◆ **Pixel coordinate grounding data**

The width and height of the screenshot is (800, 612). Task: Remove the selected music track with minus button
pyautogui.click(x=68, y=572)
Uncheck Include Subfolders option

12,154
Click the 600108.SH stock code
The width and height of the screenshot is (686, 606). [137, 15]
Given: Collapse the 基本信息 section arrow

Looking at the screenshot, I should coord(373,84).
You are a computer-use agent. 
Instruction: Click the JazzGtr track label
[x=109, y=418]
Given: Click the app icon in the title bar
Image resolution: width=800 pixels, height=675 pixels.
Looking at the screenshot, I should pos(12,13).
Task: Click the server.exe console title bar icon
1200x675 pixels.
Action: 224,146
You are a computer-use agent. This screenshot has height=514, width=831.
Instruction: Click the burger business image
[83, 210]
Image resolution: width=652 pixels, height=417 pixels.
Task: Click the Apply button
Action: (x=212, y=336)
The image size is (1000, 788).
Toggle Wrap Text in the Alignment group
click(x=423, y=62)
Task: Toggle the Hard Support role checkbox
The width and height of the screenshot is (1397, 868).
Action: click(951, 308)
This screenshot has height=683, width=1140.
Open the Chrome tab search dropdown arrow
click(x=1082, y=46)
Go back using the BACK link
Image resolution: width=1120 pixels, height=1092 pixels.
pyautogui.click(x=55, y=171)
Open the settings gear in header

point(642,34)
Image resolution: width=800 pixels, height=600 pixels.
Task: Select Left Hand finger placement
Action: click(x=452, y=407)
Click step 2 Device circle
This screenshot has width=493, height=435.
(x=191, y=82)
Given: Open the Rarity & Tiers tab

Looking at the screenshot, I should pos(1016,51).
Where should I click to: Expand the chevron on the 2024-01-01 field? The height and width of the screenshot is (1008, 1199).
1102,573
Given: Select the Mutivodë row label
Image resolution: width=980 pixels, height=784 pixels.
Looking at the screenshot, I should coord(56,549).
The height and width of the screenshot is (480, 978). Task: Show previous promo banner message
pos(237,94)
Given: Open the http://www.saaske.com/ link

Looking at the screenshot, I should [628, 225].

◆ **Exercise aim**
Return exactly the lines in the records above, beginning with the one that holds "Given: Click the app icon in the title bar" and ending with the last.

◆ **Finished exercise**
Given: Click the app icon in the title bar
Image resolution: width=800 pixels, height=675 pixels.
Looking at the screenshot, I should pos(12,13).
Task: Click the server.exe console title bar icon
1200x675 pixels.
Action: 224,146
You are a computer-use agent. This screenshot has height=514, width=831.
Instruction: Click the burger business image
[83, 210]
Image resolution: width=652 pixels, height=417 pixels.
Task: Click the Apply button
Action: (x=212, y=336)
The image size is (1000, 788).
Toggle Wrap Text in the Alignment group
click(x=423, y=62)
Task: Toggle the Hard Support role checkbox
The width and height of the screenshot is (1397, 868).
Action: click(951, 308)
This screenshot has height=683, width=1140.
Open the Chrome tab search dropdown arrow
click(x=1082, y=46)
Go back using the BACK link
Image resolution: width=1120 pixels, height=1092 pixels.
pyautogui.click(x=55, y=171)
Open the settings gear in header

point(642,34)
Image resolution: width=800 pixels, height=600 pixels.
Task: Select Left Hand finger placement
Action: click(x=452, y=407)
Click step 2 Device circle
This screenshot has width=493, height=435.
(x=191, y=82)
Given: Open the Rarity & Tiers tab

Looking at the screenshot, I should pos(1016,51).
Where should I click to: Expand the chevron on the 2024-01-01 field? The height and width of the screenshot is (1008, 1199).
1102,573
Given: Select the Mutivodë row label
Image resolution: width=980 pixels, height=784 pixels.
Looking at the screenshot, I should coord(56,549).
The height and width of the screenshot is (480, 978). Task: Show previous promo banner message
pos(237,94)
Given: Open the http://www.saaske.com/ link

Looking at the screenshot, I should [628, 225].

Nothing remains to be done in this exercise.